Au bureau, le vieux ventilateur est à son maximum. Le bruit de sa soufflerie vient étouffer celui des ordinateurs. A 50 centimètres de la bouche métallique, un vent chaud, purement artificiel, fait voler mes papiers et dessèchent mes yeux. La fraîcheur n'est qu'une illusion. C'est toujours le même air moite et lourd qui stagne dans la pièce et flotte, immobile, entre les livres. Depuis plus d'une semaine, les températures n'ont cessé de monter. Chaque jour, on se dit qu'on ne tient plus, qu'on n'en peut plus, qu'on veut que ça s'arrête. Mais ça continue et, à peine levé à l'horizon, chaque matin le soleil déjà se fait assassin. C'est ce qu'on appelle l'été meurtrier.Camille, qui travaille avec moi, soupire en essuyant les fines gouttes de transpiration qui coule le long de ses tempes : "je suis désespérée... cette chaleur me désespère !", s'écrie-t-elle, à bout de fatigue. Elle dit que cette canicule ressemble à l'apocalypse, que c'est terrible, qu'on ne peut pas fuir la chaleur et que même si on nous dit que ça va s'arrêter, ça risque toujours de reprendre de plus belle. Soudain, la pensée que la fin du monde est proche me traverse l'esprit. Le mysticisme est désormais d'un autre temps et a quelque chose de grotesque par son manichéisme vengeur. Et pourtant... Et si les immenses flammes que l'on voit au J.T. de 20 heures sur T.F.1 dans les forêts asséchées de la planète annonçaient les flammes de l'Enfer dont ni l'ozone ni les bons sentiments désormais ne nous protègent ?
En payant ma note, au restaurant du coin, mon oeil est accroché par la une du Parisien. Il paraît que la canicule a fait plus d'une cinquantaine de morts sur la région parisienne, que les hôpitaux sont débordés et que les funatoriums n'arrivent pas à fournir le rythme. Le soleil est donc bien un meurtrier en série. Il a besoin de victimes expiatoires. Désespérer les gens ne lui suffit pas.
Dans le R.E.R., la chaleur est paralysante. Les gens sont avachis sur les banquettes, le regard dans le vide. Certaines vieilles dames se font de l'air avec deux ou trois feuilles de papier pliées en deux. Les jeunes filles, quant à elles, ne se déplacent pas sans une bouteille d'eau qu'elles tètent comme un biberon. Là bas, de l'autre côté du couloir, une femme qui parle à ses collègues dit que c'est dingue, qu'elle ne dort que la fenêtre grande ouverte maintenant et sans drap sur elle, et qu'elle a pourtant du mal à s'endormir tellement elle a chaud. Ici, à côté de moi, un homme qui tient un journal plié sur les genoux dit qu'il va faire encore 38° demain à Paris, que ce n'est pas encore fini cette chaleur.

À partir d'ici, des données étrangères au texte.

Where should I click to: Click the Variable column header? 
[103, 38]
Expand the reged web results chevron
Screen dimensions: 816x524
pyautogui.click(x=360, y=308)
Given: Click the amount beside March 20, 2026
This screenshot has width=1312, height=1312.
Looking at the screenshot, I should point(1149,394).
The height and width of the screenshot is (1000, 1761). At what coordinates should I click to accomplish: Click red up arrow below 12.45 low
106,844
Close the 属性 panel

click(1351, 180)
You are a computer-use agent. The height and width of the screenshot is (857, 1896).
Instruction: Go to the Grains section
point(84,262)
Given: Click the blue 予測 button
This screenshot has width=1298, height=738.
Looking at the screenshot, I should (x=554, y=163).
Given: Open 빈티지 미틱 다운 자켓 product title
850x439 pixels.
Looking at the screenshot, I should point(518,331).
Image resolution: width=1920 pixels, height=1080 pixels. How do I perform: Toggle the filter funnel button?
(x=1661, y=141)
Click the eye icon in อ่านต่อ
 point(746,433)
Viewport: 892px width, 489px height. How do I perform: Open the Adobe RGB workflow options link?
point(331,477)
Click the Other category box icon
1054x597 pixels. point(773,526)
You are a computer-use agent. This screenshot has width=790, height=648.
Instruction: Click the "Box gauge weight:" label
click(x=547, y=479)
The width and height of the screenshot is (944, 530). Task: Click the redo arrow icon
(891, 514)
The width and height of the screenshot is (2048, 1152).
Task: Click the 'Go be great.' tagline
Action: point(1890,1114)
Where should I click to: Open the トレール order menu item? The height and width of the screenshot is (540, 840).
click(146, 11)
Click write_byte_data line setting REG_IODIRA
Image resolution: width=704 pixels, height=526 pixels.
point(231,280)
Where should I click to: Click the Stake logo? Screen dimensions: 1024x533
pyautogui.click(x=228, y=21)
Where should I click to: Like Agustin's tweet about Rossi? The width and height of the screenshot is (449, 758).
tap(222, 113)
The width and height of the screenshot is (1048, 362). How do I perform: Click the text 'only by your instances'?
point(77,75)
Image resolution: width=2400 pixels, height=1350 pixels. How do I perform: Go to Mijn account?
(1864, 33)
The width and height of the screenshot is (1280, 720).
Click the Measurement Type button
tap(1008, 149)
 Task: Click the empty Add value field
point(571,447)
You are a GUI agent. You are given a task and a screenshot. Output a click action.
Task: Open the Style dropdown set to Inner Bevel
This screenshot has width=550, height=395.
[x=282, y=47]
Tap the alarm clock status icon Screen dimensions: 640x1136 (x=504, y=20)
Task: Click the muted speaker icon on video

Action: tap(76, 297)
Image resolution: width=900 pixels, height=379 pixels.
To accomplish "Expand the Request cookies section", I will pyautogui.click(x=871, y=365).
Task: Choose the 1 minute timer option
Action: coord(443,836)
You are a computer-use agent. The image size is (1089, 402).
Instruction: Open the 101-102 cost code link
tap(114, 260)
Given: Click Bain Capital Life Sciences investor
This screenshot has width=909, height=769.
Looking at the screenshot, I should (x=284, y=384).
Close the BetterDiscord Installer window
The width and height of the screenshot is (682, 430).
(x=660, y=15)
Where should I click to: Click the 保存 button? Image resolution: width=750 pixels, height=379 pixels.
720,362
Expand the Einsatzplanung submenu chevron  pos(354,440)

Un frisson parcourt la surface de mon corps. Depuis trois jours, aux moments les plus chauds de la journée, j'ai chaud et froid à la fois, comme accaparée par des sueurs froides. Mon corps ne semble plus savoir comment se comporter et ne sait plus s'adapter à des températures qu'il ne connaît pas. Même le corps est déréglé. Oui, c'est dingue.